Academic Performance Indicators at UC

     It is gratifying to see the UC Office of the President (UCOP) finally making use of the University’s Faculty Time Use Survey (see page 6 of Item E1, posted at ).  I have been writing and speaking about this important source of data for some time, with little or no response from University officials.  For any serious intellectual study about what goes on in this great public research university, and for any serious attempt to provide meaningful “accountability and transparency” to the public, this is an essential resource.

I am happy to see that UCOP acknowledges that this data, originally collected almost 30 years ago, is probably quite accurate today. The top level results are that Regular Rank Faculty spend, on average, 61.3 hours per week at all university-related activities; and this total work time is primarily allocated: 42% to Instruction; 38% to Research; 20% to Professional, Public and University Service. There is a portion of the non-Instructional activities, amounting to something less than 6%, which may be allocated to Instruction. (The UCOP paper erroneously gives a total of 54% for all instructional activities.)

Regretfully, the UCOP paper does not mention further data that allows one to separate the Instructional work of the Faculty between undergraduate and graduate studies. This is very important for any realistic assessment of work and costs at the University.
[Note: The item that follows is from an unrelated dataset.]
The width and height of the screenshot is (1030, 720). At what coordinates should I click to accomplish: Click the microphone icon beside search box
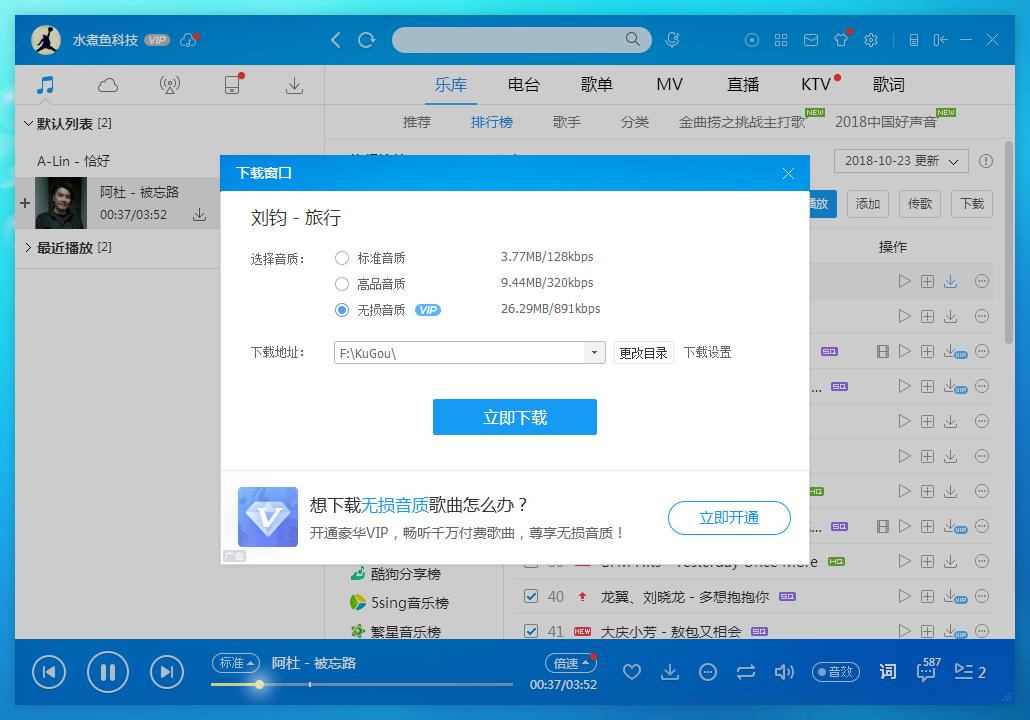click(x=672, y=39)
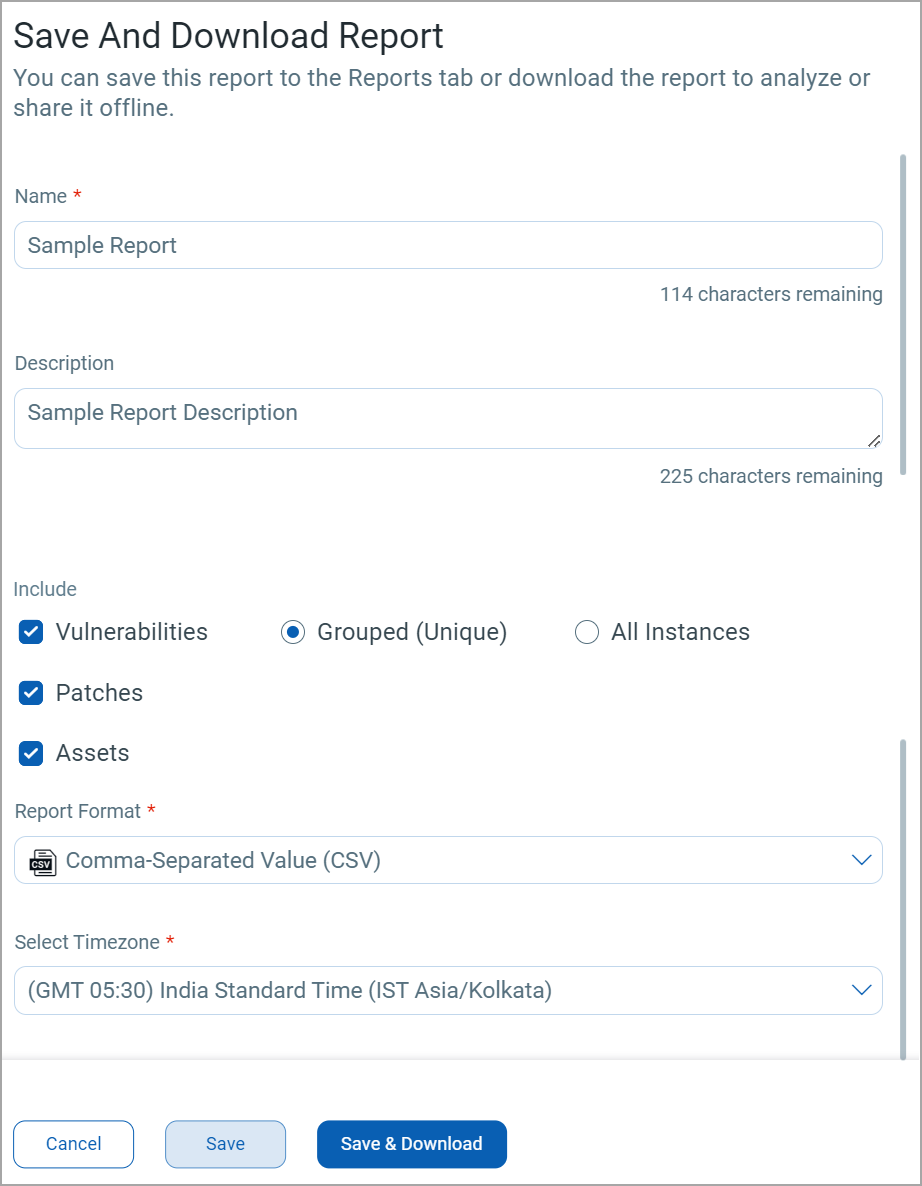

The older Time Use Survey says that Faculty class time is divided equally between these two levels of instruction; a more recent study by UCOP, which involves a measure of student credit hours, comes out with a different proportion, namely 3/8 for undergraduate classes and 5/8 for graduate classes. (See , Tables 14-16.)

This leads to an estimate that something under ¼ of all Faculty work time – and thus something less than ¼ of all Core expenses for Ladder Faculty – may be fairly allocated to undergraduate instruction.  This conclusion is strongly at odds with the standard method by which UCOP (and other research universities) calculate the average per-student cost for providing undergraduate education.  For more discussion of this controversy, see my recent papers “Financing the University – Parts 22 and 23”, posted at .  There I calculate that undergraduate tuition and fees now far exceed 100% of the actual cost for UC to provide undergraduate education (including direct instructional costs, supporting services and institutional overhead).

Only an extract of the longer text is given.